При описании дома Собакевича Гоголь изображал то, что было близко и ему самому: “Было заметно, что при постройке его зодчий беспрестанно боролся со вкусом хозяина. Зодчий был педант и хотел симметрии, хозяин - удобства…” (т. 5, с.88). В 1830 году Гоголь был вовлечен в хлопоты по поводу дома в Васильевке, он заботился о том, чтобы было соблюдено как можно больше экономии и вместе с тем, чтобы дать постройкам лучший вид.

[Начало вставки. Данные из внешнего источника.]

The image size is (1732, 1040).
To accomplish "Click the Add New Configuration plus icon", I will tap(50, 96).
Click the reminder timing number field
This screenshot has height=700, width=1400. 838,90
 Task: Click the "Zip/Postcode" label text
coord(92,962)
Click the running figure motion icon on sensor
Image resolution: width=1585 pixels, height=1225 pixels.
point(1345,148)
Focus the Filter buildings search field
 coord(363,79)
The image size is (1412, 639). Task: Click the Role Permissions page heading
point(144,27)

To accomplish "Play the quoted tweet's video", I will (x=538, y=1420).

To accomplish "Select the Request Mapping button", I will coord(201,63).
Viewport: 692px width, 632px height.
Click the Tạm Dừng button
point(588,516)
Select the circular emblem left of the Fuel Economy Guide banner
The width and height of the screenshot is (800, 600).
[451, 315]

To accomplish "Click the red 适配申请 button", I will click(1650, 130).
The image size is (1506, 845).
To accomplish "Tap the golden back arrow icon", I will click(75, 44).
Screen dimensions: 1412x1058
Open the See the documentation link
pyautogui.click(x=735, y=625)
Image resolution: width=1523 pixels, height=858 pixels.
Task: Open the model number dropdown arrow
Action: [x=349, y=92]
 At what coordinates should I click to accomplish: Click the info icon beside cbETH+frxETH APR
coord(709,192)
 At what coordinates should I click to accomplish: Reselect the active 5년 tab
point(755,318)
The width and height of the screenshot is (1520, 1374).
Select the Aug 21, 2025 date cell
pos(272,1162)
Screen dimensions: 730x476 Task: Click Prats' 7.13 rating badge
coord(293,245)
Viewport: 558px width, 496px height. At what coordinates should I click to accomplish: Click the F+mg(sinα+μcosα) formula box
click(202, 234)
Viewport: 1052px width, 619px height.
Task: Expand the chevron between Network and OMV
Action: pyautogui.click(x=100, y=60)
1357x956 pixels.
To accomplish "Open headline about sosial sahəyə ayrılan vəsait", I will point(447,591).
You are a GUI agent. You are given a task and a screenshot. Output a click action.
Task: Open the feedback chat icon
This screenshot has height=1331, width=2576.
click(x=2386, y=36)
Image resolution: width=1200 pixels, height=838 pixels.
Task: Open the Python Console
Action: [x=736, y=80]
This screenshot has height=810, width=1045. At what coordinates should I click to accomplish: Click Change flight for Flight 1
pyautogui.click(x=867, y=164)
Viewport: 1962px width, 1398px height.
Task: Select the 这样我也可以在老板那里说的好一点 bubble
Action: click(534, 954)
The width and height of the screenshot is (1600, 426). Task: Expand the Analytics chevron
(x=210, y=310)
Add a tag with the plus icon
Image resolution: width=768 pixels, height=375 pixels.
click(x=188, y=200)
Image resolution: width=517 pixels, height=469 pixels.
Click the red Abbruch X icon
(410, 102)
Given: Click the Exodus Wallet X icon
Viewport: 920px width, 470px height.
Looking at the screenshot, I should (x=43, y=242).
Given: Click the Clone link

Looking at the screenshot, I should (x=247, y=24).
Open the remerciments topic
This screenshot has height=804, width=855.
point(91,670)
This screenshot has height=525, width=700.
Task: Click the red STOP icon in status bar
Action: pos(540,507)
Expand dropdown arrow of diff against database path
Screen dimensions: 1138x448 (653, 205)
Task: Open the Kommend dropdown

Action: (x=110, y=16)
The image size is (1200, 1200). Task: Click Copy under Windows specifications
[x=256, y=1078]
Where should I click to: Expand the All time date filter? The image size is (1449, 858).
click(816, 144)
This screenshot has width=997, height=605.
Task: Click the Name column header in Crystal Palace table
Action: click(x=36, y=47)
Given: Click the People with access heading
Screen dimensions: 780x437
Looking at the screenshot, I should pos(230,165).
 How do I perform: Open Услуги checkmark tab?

Третий вид источников — детские воспоминания Гоголя. Так, пруд в деревнях Манилова и Петуха напоминают пруд в Васильевке посреди сада. В “Мертвых душах” нашли отражение те случаи, которые происходили в жизни Гоголя и были замечены им и некоторыми из его современников. Так, в первой главе поэмы в описании города, который отправился посмотреть недавно приехавший Павел Иванович Чичиков, есть следующая деталь: “Кое-где просто на улице стояли столы с орехами, мылом и пряниками, похожими на мыло…” (т.5, с.14). С. Т. Аксаков вспоминал случай, произшедший с Гоголем: “не помню, где-то предлагали нам купить пряников. Гоголь, взявши один из них, начал с самым простодушным видом и серьезным голосом уверять продавца, что это не пряники; что он ошибся и захватил как-нибудь куски мыла вместо пряников, что и по белому их цвету это видно, да и пахнут они мылом, что пусть он сам отведает и что мыло стоит гораздо дороже, чем пряники. Продавец сначала очень серьезно и убедительно доказывал, что это точно пряники, а не мыло, и, наконец, рассердился”[21].